● **What is needed**
Show every line of the records below that contains the word "Sort".

++++++++++++++++++++

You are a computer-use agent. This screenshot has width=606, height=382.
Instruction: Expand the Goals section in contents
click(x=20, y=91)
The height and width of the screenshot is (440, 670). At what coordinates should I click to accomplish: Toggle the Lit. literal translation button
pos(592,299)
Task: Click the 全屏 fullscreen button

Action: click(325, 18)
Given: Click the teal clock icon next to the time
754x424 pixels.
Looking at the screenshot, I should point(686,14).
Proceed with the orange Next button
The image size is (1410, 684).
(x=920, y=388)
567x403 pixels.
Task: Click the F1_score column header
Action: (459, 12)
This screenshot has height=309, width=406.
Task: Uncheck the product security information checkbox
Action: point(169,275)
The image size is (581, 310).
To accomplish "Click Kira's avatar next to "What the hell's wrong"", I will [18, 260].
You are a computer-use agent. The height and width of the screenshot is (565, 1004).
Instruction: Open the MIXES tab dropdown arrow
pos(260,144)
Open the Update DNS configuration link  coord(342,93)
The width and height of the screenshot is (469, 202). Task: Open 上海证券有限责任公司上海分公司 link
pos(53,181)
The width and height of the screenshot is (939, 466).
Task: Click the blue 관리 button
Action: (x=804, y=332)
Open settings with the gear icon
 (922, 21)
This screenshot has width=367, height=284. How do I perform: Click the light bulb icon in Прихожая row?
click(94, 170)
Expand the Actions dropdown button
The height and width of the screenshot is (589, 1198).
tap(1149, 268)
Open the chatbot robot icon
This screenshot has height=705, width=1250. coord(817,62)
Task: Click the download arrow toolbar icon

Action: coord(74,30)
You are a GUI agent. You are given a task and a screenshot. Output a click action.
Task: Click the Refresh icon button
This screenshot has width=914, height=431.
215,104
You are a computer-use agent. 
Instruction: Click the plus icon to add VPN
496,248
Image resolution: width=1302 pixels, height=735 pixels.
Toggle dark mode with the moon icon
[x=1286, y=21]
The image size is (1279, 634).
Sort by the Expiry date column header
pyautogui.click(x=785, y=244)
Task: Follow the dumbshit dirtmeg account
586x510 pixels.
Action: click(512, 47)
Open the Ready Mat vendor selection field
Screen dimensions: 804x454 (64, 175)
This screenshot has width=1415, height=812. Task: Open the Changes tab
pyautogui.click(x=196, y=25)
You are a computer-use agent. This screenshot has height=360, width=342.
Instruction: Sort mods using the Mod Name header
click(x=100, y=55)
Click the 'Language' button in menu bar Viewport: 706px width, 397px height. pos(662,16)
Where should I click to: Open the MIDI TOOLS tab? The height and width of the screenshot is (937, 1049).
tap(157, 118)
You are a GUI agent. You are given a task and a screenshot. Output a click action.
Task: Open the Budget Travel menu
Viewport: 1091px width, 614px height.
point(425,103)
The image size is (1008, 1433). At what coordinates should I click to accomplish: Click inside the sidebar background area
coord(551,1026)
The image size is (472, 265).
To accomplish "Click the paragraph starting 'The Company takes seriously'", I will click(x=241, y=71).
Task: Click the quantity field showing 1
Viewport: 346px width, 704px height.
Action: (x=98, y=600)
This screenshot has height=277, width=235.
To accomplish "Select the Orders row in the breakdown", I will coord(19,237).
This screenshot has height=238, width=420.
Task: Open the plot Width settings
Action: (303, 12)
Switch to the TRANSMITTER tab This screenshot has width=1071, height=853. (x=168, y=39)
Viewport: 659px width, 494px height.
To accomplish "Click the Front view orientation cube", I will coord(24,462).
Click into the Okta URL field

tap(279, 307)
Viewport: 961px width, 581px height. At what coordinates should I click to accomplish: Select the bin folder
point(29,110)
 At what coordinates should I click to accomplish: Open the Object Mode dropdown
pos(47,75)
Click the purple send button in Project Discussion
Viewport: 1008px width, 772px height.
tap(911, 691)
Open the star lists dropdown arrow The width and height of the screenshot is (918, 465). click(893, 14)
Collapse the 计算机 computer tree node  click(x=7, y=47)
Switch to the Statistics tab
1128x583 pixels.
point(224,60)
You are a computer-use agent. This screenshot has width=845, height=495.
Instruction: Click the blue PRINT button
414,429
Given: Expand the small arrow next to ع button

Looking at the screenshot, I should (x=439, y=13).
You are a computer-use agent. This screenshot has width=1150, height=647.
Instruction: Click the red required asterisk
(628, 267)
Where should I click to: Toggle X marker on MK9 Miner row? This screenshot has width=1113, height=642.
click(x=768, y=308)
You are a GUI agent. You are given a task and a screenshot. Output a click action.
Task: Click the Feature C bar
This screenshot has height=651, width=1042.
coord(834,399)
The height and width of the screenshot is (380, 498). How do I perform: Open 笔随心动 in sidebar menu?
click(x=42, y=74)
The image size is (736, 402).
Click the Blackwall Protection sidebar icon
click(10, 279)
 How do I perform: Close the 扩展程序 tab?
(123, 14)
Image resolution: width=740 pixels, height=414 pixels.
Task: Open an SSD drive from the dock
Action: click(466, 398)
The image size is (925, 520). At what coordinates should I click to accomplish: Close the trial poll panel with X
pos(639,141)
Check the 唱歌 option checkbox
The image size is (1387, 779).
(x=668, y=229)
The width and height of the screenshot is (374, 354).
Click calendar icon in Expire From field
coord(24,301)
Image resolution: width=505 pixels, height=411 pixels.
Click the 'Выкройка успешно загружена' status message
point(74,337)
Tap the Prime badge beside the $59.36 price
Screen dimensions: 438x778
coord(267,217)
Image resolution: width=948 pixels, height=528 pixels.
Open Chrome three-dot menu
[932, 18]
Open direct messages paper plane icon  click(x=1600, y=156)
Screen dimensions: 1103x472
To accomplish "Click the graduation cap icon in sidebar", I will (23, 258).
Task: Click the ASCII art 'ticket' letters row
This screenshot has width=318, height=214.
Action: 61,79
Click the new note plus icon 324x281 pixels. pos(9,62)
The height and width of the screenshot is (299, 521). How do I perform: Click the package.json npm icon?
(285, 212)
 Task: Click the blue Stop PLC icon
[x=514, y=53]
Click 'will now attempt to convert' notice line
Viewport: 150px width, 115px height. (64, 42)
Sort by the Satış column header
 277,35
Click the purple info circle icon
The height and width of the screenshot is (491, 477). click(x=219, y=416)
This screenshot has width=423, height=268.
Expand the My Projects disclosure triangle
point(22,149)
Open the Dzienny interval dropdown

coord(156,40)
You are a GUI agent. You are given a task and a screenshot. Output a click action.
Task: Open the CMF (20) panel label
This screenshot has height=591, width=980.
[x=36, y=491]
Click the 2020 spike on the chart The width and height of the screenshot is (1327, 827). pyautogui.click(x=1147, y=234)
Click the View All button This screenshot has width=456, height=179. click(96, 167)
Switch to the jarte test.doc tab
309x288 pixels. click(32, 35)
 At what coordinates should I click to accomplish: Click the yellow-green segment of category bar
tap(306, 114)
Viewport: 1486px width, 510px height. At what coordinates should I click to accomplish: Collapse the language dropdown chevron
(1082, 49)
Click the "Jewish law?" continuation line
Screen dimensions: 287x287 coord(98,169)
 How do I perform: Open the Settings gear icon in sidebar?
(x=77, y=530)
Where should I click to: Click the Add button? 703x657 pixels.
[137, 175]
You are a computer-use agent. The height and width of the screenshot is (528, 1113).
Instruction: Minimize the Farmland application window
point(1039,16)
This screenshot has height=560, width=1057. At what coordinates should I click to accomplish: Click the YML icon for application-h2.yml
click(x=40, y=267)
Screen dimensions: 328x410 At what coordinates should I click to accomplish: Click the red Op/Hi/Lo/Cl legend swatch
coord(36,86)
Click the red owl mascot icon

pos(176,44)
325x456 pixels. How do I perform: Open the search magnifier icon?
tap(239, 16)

++++++++++++++++++++

● **Final answer**
Sort by the Expiry date column header
Instruction: Sort mods using the Mod Name header
Sort by the Satış column header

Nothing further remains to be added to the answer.